**Activity:** Repeat the lines below exactly as they appear, but leave out the images.

Collected data
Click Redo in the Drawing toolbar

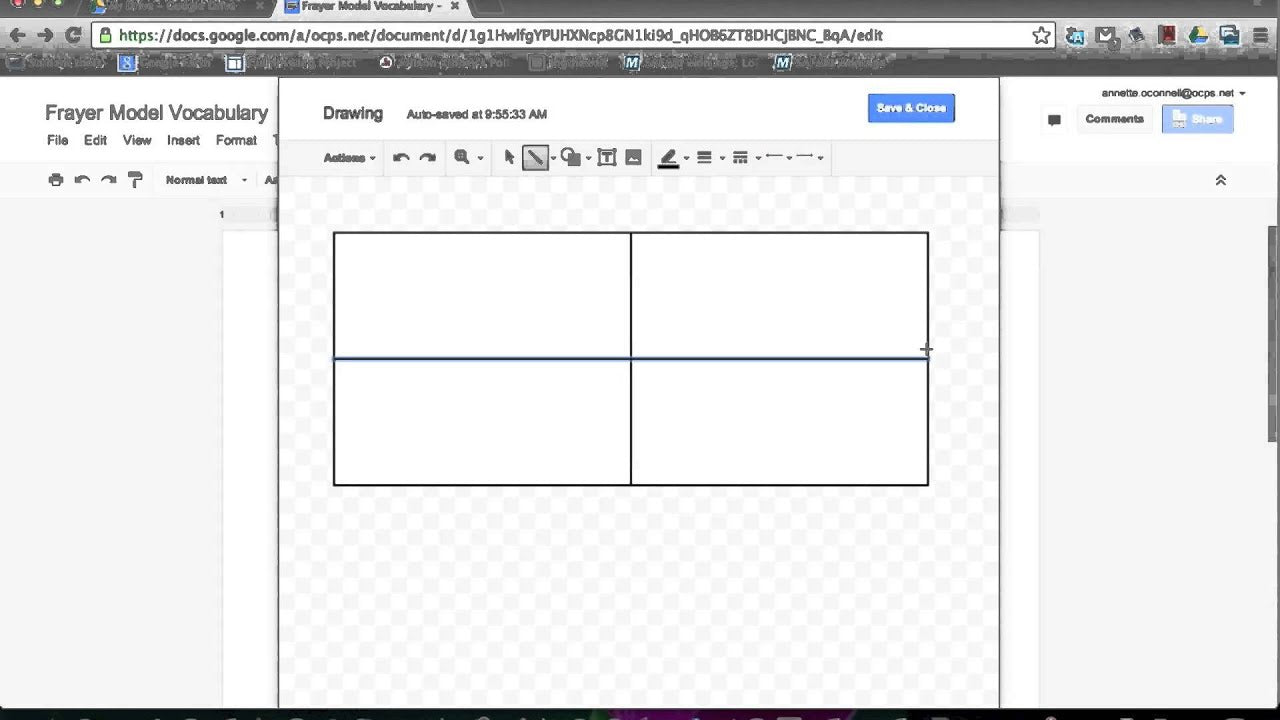427,158
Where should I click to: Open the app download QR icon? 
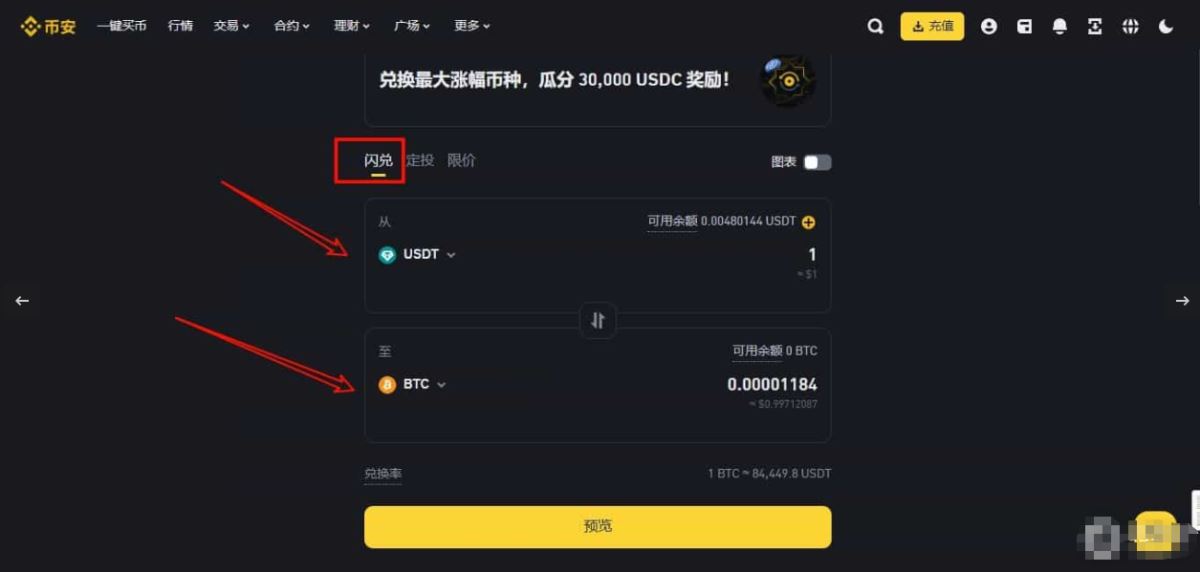[x=1095, y=27]
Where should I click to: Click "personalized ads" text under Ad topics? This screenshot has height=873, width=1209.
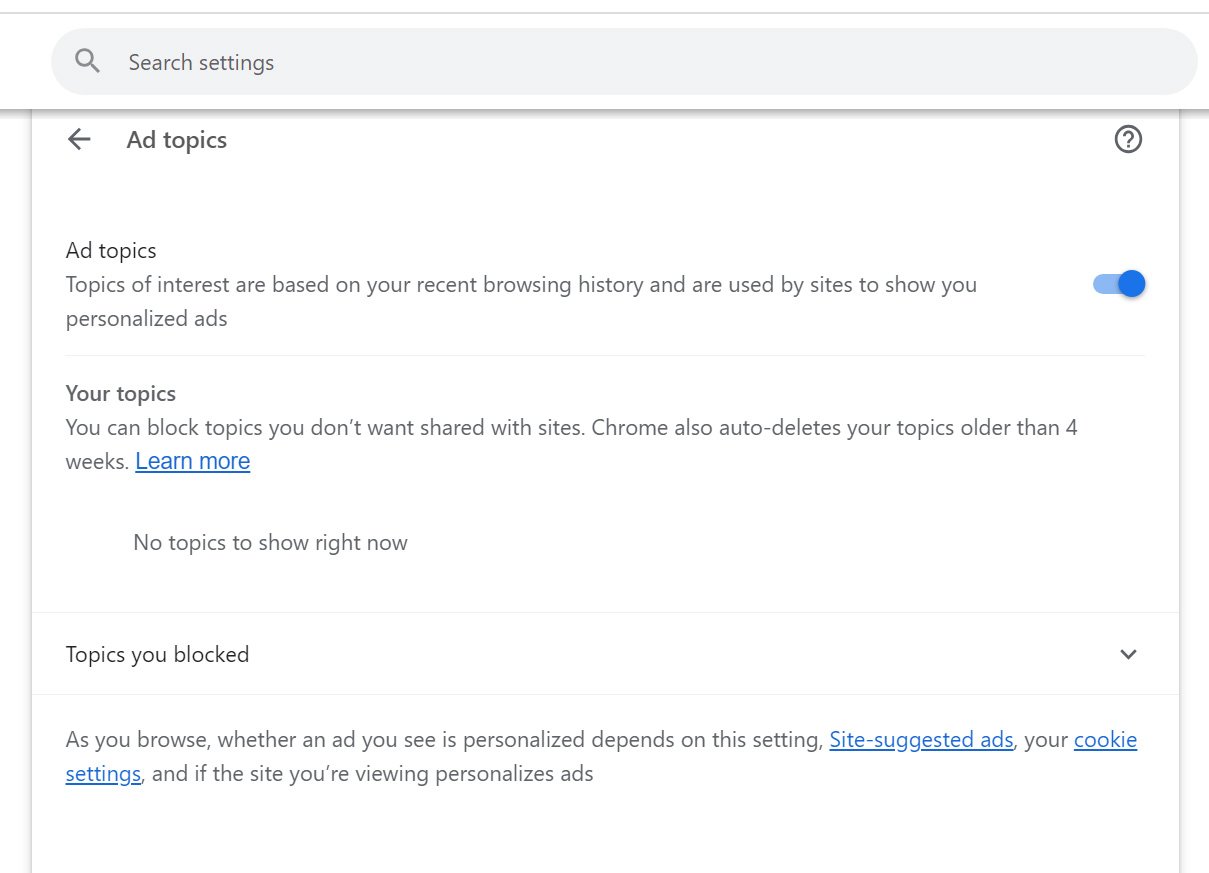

**Output:**
Click Redo in the Drawing toolbar

427,158
Where should I click to: Open the app download QR icon? 
[x=1095, y=27]
Where should I click to: Click "personalized ads" text under Ad topics? This screenshot has height=873, width=1209.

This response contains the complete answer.